Create a new client with a valid API token to access the associated methods. For instance, you may wish to translate a simple text string to some target language.

use deeprl::{DeepL, Language, TextOptions};

let key = std::env::var("DEEPL_API_KEY").unwrap();
let dl = DeepL::new(&key);

// Translate 'good morning' to German
let text = vec![
    "good morning".to_string(),
];

let opt = TextOptions::new(Language::De).text(text);

let result = dl.translate(opt).unwrap();
assert!(!result.translations.is_empty());

let translation = &result.translations[0];
assert_eq!(translation.text, "Guten Morgen");

As a helpful sanity check, make sure you're able to return account usage statistics.

use deeprl::DeepL;

let dl = DeepL::new(
    &std::env::var("DEEPL_API_KEY").unwrap()
);

let usage = dl.usage().unwrap();
assert!(usage.character_limit > 0);

let count = usage.character_count;
let limit = usage.character_limit;
println!("Used: {count}/{limit}");
// Used: 42/500000

Walkthrough

Contents:

Configuration

The library supports a number of configuration options, one of which is the ability to swap out the default client for a new instance of reqwest::blocking::Client.

As before, we create a new instance of DeepL, but this time we declare it mut. Then we call client on the object and pass in our custom client.

let mut dl = DeepL::new(
    &std::env::var("DEEPL_API_KEY").unwrap()
);

let client = reqwest::blocking::Client::builder()
    .timeout(std::time::Duration::from_secs(21))
    .build()
    .unwrap();

dl.client(client);

We support sending a custom user agent along with requests.

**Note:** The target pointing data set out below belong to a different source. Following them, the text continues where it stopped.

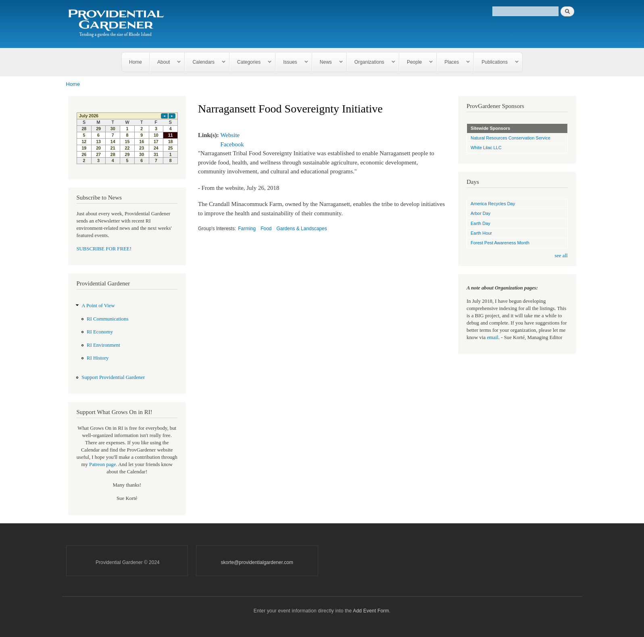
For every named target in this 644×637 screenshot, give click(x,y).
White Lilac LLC (486, 147)
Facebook (232, 144)
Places (453, 62)
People (416, 62)
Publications (496, 62)
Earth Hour (481, 233)
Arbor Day (480, 213)
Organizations (371, 62)
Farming (247, 228)
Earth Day (480, 223)
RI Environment (103, 345)
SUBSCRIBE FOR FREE (103, 249)
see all (560, 255)
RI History (97, 358)
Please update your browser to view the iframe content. (127, 138)
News (328, 62)
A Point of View (98, 305)
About (165, 62)
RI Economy (100, 332)
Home (135, 62)
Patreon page (102, 464)
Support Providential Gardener (113, 377)
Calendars (205, 62)
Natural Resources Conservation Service (510, 137)
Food (266, 228)
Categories (250, 62)
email (492, 337)
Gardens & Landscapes (301, 228)
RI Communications (107, 319)
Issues (292, 62)
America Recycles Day (493, 203)
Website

So for instance if you're using this library in another application, say My App v1.2.3, you can set the app name and version using set_app_info.

dl.set_app_info(
    "my-app/1.2.3".to_string()
);

Errors

Errors are encapsulated in the Error enum whose variants may be one of:

  • Client: A generic client-side error
  • Server: An error sent by the server
  • Deserialize: An error occurred while deserializing the response
  • InvalidRequest: Error sending an http request
  • InvalidResponse: Error parsing the response
  • InvalidLanguage: Error matching a user-supplied string to a Language

The library functions we'll look at below are all methods on the DeepL client, and many return a Result type (enum) that either resolves to a value of the type we expect, or one of the above Errors. So for some type T, the return type of a function returning a result is Result<T, Error>. While in the examples we unwrap the Result to pull out a value, it's common to implement more robust error handling in production code.

Get languages

Getting available languages requires specifying LanguageType as either Source or Target and returns a Result whose success value is a Vec<LanguageInfo>.

All instances of LanguageInfo contain language and name attributes. Target languages contain a third field, supports_formality which is true or false.

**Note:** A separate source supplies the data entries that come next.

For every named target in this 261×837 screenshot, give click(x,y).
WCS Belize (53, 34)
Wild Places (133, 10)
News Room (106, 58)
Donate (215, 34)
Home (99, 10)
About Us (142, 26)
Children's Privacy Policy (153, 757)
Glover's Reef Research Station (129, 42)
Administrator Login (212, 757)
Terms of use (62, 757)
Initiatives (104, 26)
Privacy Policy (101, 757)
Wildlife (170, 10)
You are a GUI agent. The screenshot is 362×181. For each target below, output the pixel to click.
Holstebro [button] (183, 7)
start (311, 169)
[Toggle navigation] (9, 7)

let source_langs = dl.languages(LanguageType::Source).unwrap();

for lang in source_langs {
    let code = lang.language;
    let name = lang.name;
    
    println!("{code} {name}");
    // BG Bulgarian
}

Translate text options

Translating text allows setting a number of options through the TextOptions builder, only one of which is required, namely the target_lang for the translation.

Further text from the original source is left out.